WASHINGTON - Trimming back the 2,000-page, trillion-dollar Democratic health care bills to the parts that average folks understand and like may not be as simple as it sounds.
A complete ban on insurance companies denying coverage to people with medical problems would be out of the question. Forget about guaranteed health insurance for all Americans - it costs too much. Still, Congress might be able to craft legislation that takes some rough edges off today's coverage problems and makes progress in controlling costs.
That's if Democrats and Republicans can call a truce.
Republicans, who for months have been urging "commonsense" alternatives to the Democrats' sweeping overhaul plan, may still be unwilling to help pass anything that lets President Barack Obama claim an election-year victory. They'll have 41 votes in the Senate to block it once Massachusetts' Scott Brown is seated.
Yet the nation's health care system is unlikely to heal itself. The number of uninsured will rise above 50 million unless government steps in, while ballooning costs could leave the baby boom generation with a bare-bones Medicare.
"The problems that exist in our health care system are real problems," said Sen. Jeff Bingaman, D-N.M., a moderate who has worked to find compromise with Republicans. "It would be unfortunate if we were to just set aside significant health care reforms."
Obama has suggested shifting the focus to popular proposals like banning denial of coverage to those with medical problems. That particular fix is unlikely because it would encourage people to put off getting insurance until they're sick, driving up premiums for everybody else.
"In health care, everything fits together," said Sen. Jay Rockefeller, D-W.Va. "It's very hard to say we can cut this out and do that." Banning pre-existing condition denials would have to go hand-in-hand with coverage for all.
Still, some limitations on health insurance companies are feasible, said Mark McClellan, who served as Medicare director for President George W. Bush.
"There is a starting point," McClellan said. "There is a way to do something meaningful without going to requirements for coverage and trillion-dollar subsidies."
On McClellan's short list would be a ban on denial of coverage to children with medical problems, forbidding insurers from canceling the policies of people who get sick, and limiting in some way what the companies may spend on overhead and profits instead of direct medical care.
Other possible insurance fixes include eliminating lifetime dollar limits on coverage and allowing children to stay on their parents' coverage into their late 20s.
Such changes could be combined with federal funding for high-risk insurance pools to provide affordable coverage for people in poor health shut out of the private market. Obama supports risk pools, as does Sen. John McCain, the 2008 GOP presidential candidate.

PROBLEM 1 | Reproduce the portion of the health care article from "WASHINGTON - Trimming" up to and including "call a truce.".
PROBLEM 2 | According to the health care article, above what number will the uninsured rise unless government steps in?
The material placed after the health care article is not needed.

DATA SEGMENT |
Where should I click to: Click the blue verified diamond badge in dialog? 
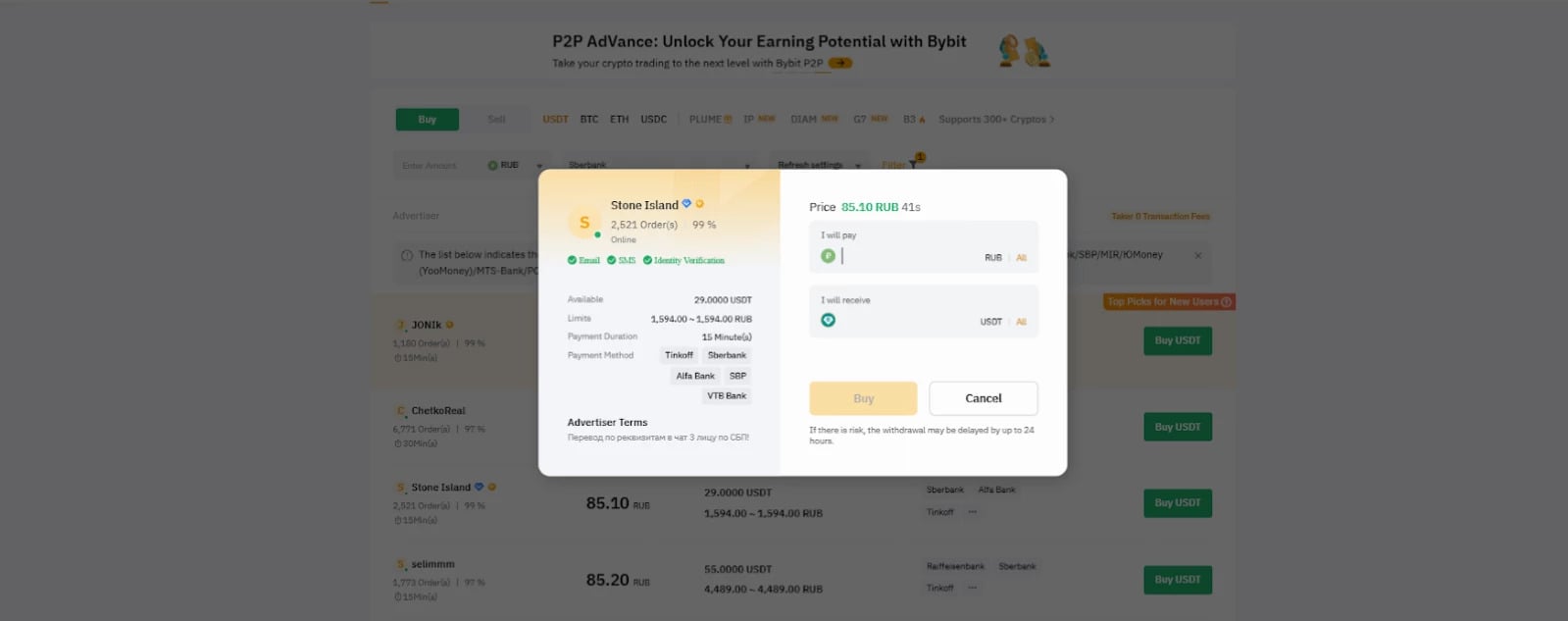[686, 204]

EXERCISE ANSWER 1 |
WASHINGTON - Trimming back the 2,000-page, trillion-dollar Democratic health care bills to the parts that average folks understand and like may not be as simple as it sounds.
A complete ban on insurance companies denying coverage to people with medical problems would be out of the question. Forget about guaranteed health insurance for all Americans - it costs too much. Still, Congress might be able to craft legislation that takes some rough edges off today's coverage problems and makes progress in controlling costs.
That's if Democrats and Republicans can call a truce.

EXERCISE ANSWER 2 | Above 50 million.